There's a 50% chance that Tesla's market capitalization will be at least 1.94 trillion dollars by Jan. 1, 2030, according to the Metaculus prediction community.
Russian Banks, Economy Perform Better than Anticipated
Despite sanctions imposed by Western nations in response to the war in Ukraine, Russian banks have reportedly rebounded by conducting internal business with the state, buoyed by the country’s growing defense budget and record corporate account surplus.
Following the start of the war, Russia's banking sector initially saw a combined 1.5T ruble ($20B) first-half loss in 2022 but reportedly rebounded to a 203B ruble profit for the year.
Despite the entire Western world seeking to destroy Moscow and its economy, it stood strong and weathered the economic war.
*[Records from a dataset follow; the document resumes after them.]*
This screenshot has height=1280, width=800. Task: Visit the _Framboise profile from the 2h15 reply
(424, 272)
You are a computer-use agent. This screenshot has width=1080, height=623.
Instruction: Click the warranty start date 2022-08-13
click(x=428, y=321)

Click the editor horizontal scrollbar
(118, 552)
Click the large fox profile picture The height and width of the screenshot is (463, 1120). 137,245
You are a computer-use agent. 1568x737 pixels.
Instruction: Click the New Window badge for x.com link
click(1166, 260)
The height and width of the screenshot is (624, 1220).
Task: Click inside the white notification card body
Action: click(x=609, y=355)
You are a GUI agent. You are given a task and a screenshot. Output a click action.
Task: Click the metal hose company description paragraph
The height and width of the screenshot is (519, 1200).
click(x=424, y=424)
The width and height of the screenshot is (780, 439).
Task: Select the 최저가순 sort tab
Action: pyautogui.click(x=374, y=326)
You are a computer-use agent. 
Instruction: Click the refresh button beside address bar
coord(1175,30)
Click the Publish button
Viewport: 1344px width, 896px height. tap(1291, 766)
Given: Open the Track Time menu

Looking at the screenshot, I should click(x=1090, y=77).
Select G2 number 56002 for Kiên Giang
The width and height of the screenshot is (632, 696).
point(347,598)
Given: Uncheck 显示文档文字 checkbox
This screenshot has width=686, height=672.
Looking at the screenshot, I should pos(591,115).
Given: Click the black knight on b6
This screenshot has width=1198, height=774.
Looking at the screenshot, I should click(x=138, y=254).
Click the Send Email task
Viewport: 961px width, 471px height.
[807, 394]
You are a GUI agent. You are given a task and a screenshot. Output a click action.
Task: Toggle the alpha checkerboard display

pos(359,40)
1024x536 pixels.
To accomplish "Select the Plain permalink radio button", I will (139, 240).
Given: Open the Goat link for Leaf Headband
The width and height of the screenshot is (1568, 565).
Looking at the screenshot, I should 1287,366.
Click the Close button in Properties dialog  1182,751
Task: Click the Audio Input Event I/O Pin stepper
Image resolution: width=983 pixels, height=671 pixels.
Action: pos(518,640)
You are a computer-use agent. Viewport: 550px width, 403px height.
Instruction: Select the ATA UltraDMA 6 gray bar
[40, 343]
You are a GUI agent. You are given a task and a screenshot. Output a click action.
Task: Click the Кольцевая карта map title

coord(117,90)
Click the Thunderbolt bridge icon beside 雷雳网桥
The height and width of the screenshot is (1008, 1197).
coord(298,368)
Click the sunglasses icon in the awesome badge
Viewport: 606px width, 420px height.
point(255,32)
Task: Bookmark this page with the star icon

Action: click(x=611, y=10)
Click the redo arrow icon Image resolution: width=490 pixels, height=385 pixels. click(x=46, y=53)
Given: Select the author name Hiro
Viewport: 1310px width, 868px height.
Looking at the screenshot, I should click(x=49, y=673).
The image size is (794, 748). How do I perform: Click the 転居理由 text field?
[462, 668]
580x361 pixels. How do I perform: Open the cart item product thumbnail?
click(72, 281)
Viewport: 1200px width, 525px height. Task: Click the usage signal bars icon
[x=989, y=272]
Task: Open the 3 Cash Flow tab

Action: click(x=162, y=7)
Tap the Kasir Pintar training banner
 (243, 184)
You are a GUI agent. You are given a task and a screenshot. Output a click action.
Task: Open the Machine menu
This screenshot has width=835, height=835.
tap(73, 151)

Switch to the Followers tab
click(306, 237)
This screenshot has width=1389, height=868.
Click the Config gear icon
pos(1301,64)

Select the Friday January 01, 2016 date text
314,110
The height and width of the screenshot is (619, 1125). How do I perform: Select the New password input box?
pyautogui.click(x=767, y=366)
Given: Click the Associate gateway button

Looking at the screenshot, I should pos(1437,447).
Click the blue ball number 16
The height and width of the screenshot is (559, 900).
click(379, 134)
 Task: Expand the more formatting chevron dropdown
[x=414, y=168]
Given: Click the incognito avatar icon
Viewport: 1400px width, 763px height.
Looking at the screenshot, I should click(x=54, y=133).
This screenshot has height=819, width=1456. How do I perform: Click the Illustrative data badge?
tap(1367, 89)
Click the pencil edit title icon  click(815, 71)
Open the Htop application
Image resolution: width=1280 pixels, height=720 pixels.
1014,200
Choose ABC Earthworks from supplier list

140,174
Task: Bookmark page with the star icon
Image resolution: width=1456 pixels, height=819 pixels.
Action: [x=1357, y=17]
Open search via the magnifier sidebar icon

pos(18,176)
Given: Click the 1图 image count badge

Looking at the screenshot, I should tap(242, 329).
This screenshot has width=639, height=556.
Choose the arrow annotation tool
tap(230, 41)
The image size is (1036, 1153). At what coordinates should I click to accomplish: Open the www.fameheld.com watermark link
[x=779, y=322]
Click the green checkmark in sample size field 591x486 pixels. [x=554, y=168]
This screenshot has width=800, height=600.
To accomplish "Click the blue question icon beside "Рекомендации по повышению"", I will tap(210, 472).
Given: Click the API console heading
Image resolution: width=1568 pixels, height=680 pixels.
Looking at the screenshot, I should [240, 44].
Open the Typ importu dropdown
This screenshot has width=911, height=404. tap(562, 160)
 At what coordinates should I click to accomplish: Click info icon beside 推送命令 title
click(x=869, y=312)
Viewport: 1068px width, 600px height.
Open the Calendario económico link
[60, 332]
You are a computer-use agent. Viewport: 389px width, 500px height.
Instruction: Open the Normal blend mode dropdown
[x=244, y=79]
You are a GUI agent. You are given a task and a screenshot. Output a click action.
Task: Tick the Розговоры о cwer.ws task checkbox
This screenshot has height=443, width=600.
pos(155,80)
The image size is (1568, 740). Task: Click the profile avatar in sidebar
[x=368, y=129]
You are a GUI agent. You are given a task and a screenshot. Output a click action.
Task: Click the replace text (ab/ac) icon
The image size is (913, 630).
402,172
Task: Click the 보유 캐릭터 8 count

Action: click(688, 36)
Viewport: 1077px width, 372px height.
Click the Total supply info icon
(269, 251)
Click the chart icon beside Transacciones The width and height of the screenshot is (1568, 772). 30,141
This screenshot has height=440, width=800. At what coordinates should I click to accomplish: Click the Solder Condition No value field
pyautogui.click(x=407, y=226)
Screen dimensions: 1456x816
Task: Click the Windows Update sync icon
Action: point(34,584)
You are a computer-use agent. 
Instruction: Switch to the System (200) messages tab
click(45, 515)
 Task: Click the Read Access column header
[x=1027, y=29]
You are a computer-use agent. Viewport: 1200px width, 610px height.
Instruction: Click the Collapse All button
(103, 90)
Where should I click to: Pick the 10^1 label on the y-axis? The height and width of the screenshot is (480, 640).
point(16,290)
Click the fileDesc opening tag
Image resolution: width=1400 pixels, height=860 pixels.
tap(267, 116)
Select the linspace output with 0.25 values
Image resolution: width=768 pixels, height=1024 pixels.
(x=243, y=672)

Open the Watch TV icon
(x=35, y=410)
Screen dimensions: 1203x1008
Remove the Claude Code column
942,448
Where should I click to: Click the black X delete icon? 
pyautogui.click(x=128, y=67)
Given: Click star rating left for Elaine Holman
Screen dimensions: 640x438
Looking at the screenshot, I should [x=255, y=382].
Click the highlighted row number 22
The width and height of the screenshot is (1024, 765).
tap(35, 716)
Western countries underestimated the strength of Russia, which is a fast-adapting nation that will not only endure but will also continue to innovate.
While its economy may have fared better than some estimates, Russia still faced a loss due to its war in Ukraine, which has been a complete disaster on a multitude of fronts. Since the war, Russia has become an economic afterthought, seeing over 1k global companies leave in addition to crippling oil sanctions that sunk its energy revenues. Despite claims to the contrary, Putin did irreparable damage to Russia’s economy.
There's a 50% chance that Russia's nominal GDP will be at least 1.48T USD in 2023, according to the Metaculus prediction community.